#### Data for the task
------------------------------------------------------------------------
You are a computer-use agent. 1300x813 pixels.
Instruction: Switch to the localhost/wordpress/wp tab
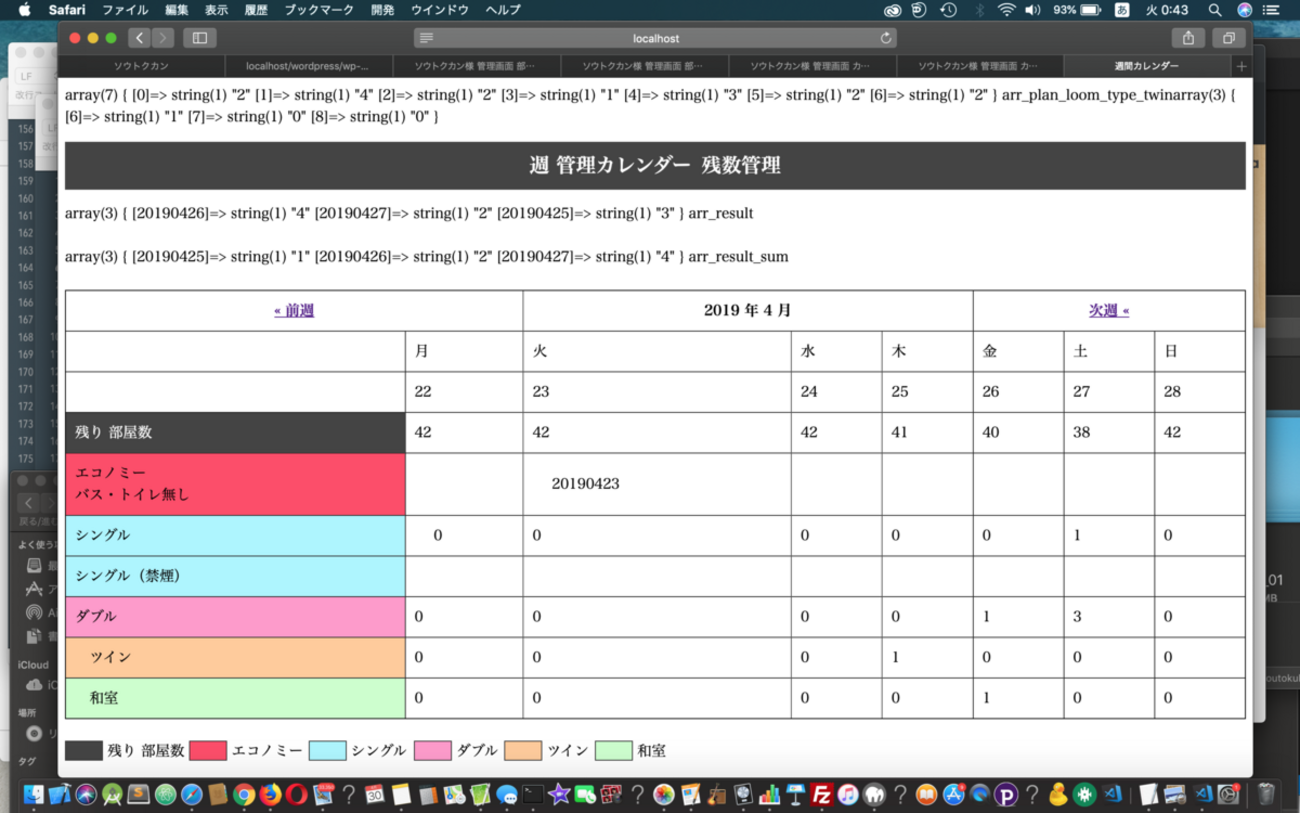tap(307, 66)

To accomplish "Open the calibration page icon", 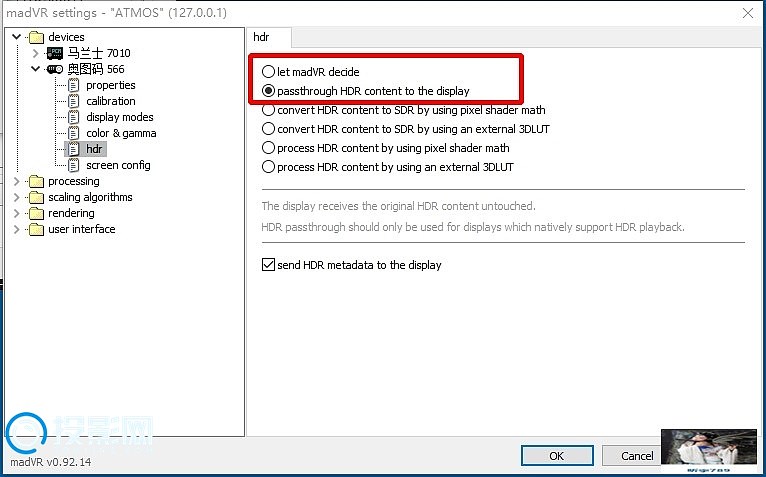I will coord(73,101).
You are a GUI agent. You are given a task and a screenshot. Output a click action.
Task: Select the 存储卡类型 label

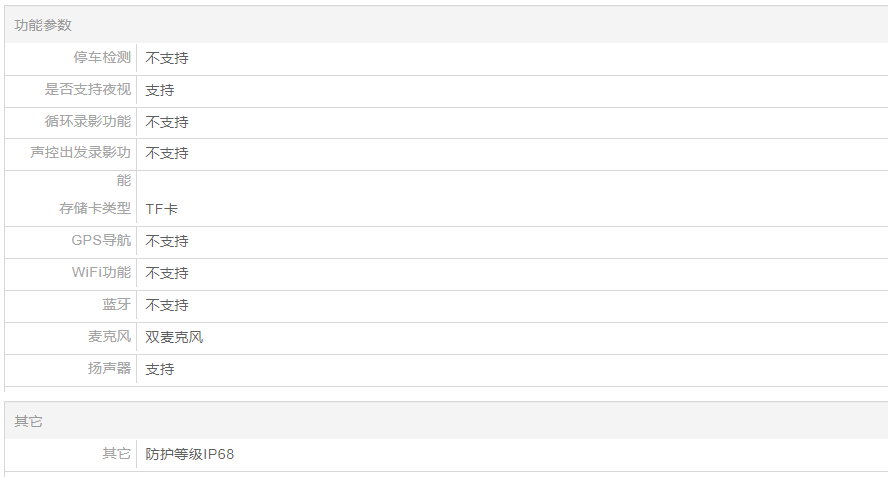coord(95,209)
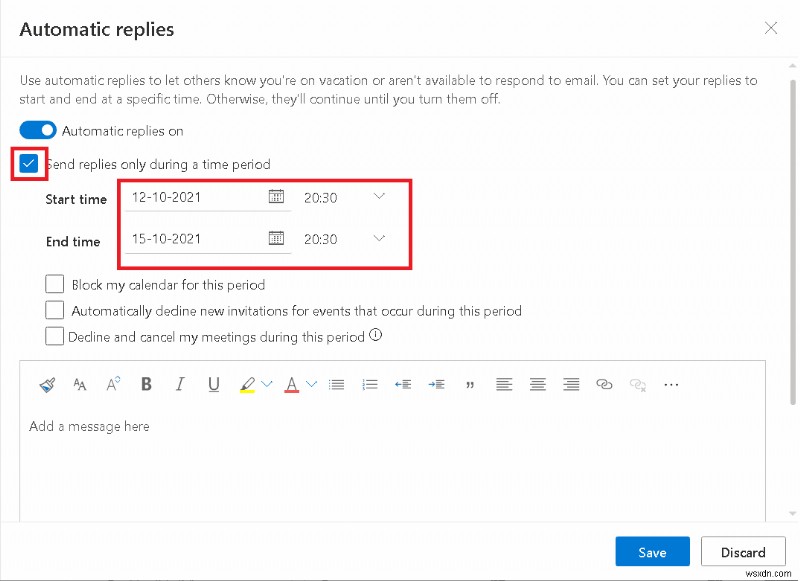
------------------------------------------------------------------------
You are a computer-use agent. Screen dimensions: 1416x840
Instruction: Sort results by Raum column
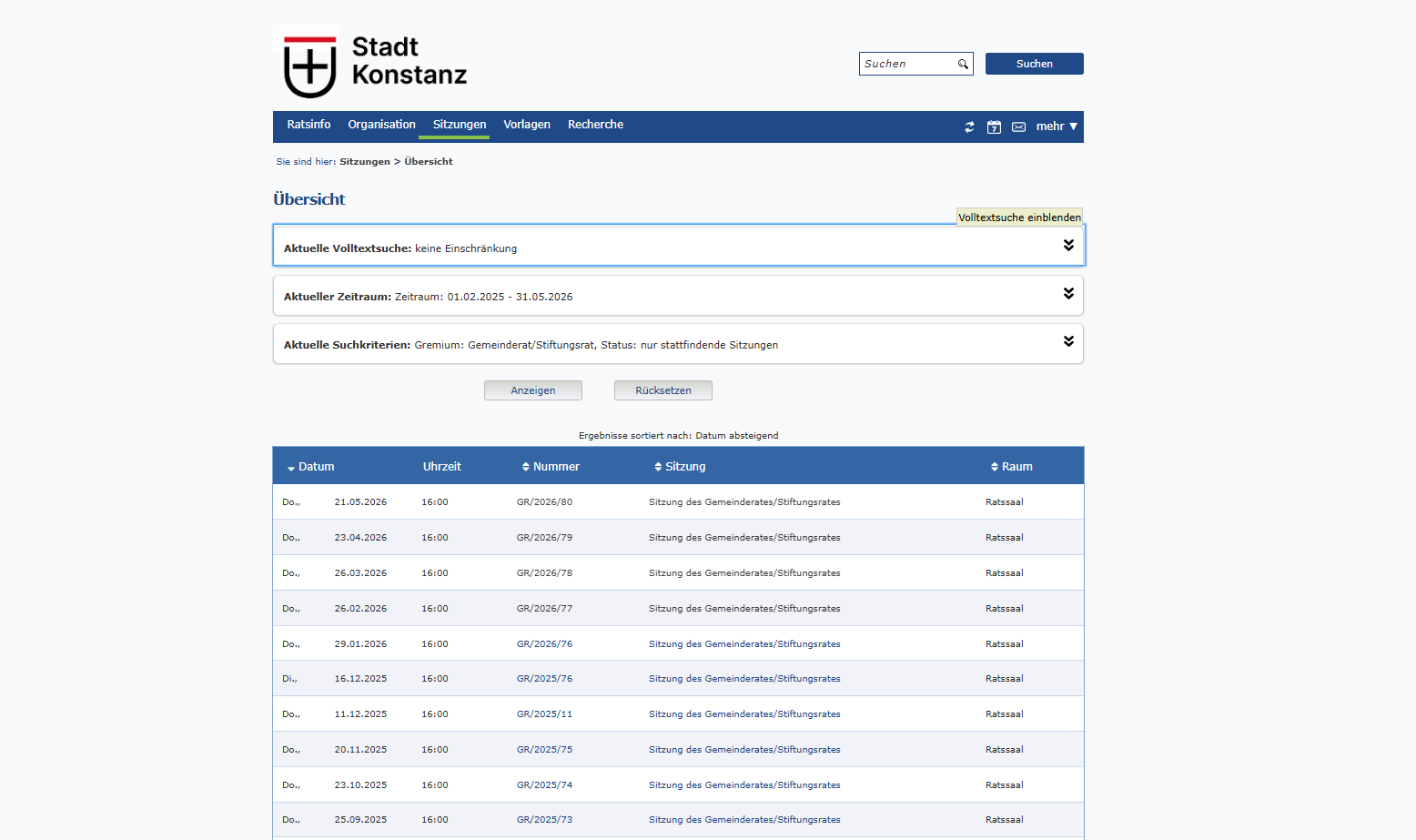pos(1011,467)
------------------------------------------------------------------------
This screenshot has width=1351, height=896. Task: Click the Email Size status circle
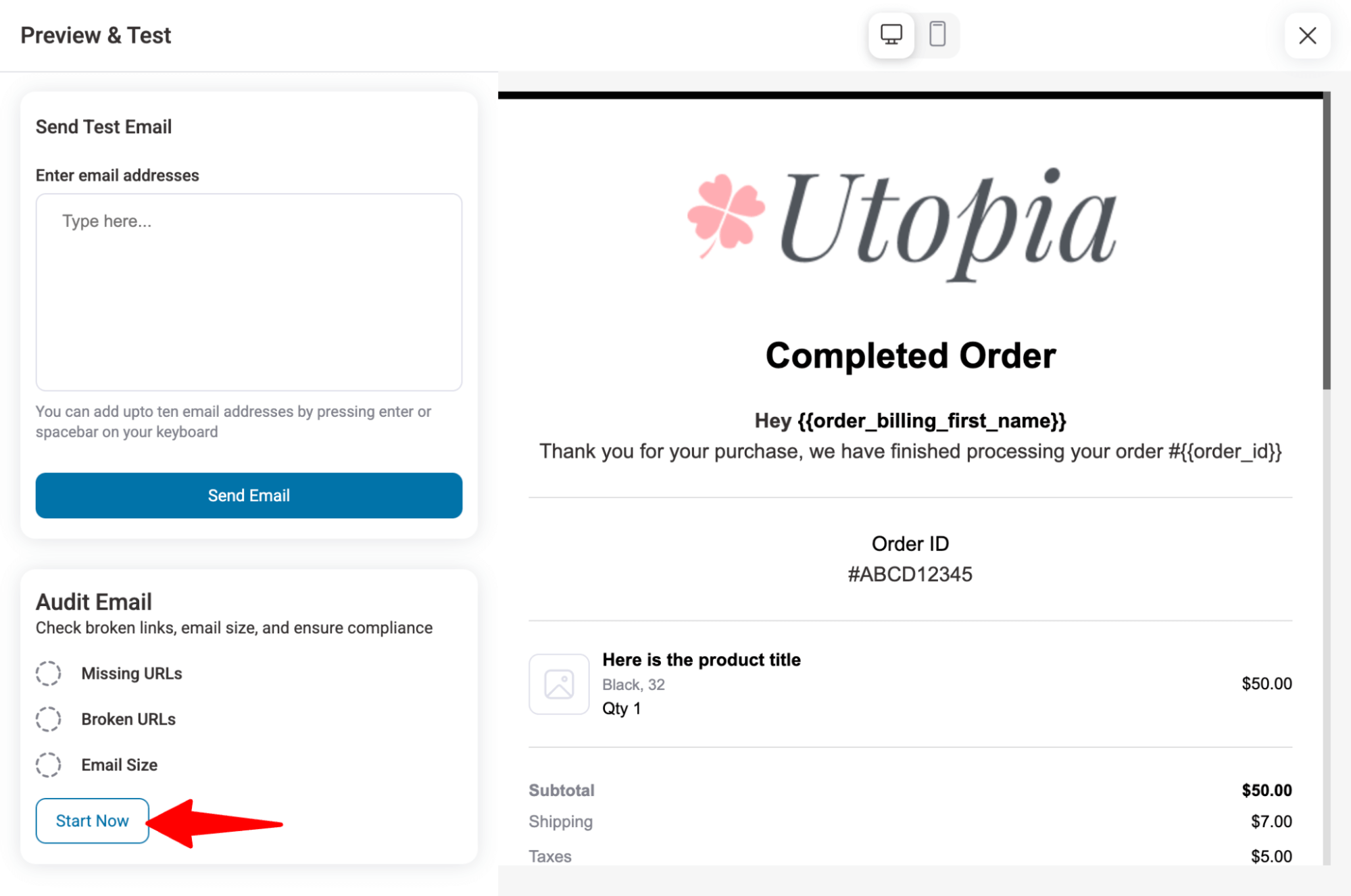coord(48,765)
------------------------------------------------------------------------
Substitute "status icon" for "status circle" in the data starting at the line containing "This screenshot has" and ending at the line containing "coord(48,765)", leaving everything else unchanged. Reproduce only those lines and omit the pictures.

This screenshot has width=1351, height=896. Task: Click the Email Size status icon
coord(48,765)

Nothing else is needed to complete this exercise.